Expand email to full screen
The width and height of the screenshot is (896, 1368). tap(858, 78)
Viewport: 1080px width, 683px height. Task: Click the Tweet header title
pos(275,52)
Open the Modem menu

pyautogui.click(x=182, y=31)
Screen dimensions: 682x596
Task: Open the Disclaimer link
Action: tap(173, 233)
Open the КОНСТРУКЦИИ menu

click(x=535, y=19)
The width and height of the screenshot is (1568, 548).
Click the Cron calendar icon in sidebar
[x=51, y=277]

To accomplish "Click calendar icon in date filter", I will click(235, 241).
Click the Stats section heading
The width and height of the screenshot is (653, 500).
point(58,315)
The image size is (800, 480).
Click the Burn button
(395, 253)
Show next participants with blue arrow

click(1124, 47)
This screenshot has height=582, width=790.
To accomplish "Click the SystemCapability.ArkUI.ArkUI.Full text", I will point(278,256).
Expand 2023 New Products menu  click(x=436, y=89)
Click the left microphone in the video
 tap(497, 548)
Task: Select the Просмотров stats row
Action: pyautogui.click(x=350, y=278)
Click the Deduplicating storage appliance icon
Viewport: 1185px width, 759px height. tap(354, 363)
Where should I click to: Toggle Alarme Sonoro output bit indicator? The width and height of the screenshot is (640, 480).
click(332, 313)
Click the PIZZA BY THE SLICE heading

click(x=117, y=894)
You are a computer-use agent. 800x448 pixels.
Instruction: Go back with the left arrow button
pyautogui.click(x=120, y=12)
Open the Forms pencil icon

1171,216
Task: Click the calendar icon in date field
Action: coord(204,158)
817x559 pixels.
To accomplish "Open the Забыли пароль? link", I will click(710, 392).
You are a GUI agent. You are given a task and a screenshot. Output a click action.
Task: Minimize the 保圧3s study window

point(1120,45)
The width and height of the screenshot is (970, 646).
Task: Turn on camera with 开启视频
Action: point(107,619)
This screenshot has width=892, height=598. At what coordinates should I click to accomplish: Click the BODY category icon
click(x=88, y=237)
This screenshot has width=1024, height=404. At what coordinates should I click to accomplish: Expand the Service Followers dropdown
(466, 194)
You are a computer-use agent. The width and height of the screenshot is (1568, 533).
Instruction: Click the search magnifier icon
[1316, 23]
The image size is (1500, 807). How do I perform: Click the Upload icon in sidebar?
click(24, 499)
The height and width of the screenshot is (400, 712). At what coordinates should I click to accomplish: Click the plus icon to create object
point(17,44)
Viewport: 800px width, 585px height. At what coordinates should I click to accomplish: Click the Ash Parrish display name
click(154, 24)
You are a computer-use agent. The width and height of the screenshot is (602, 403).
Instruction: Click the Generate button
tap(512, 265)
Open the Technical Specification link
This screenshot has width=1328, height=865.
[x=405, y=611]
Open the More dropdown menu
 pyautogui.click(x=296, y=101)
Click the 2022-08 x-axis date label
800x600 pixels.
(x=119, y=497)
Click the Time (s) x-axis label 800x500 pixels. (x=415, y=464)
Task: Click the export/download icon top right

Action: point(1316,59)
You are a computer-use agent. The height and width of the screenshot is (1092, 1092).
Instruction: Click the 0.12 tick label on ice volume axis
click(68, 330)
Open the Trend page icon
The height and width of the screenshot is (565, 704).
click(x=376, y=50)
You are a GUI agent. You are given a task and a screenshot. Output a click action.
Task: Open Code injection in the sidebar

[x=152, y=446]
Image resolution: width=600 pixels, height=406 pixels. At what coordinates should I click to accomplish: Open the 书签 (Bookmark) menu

> **Instructions to follow**
Report all lines of the material that contain the word "computer".

> **Answer for the task**
You are a computer-use agent. 800x448 pixels.
You are a computer-use agent. The width and height of the screenshot is (1568, 533).
You are a computer-use agent. The width and height of the screenshot is (602, 403).
You are a computer-use agent. The height and width of the screenshot is (1092, 1092).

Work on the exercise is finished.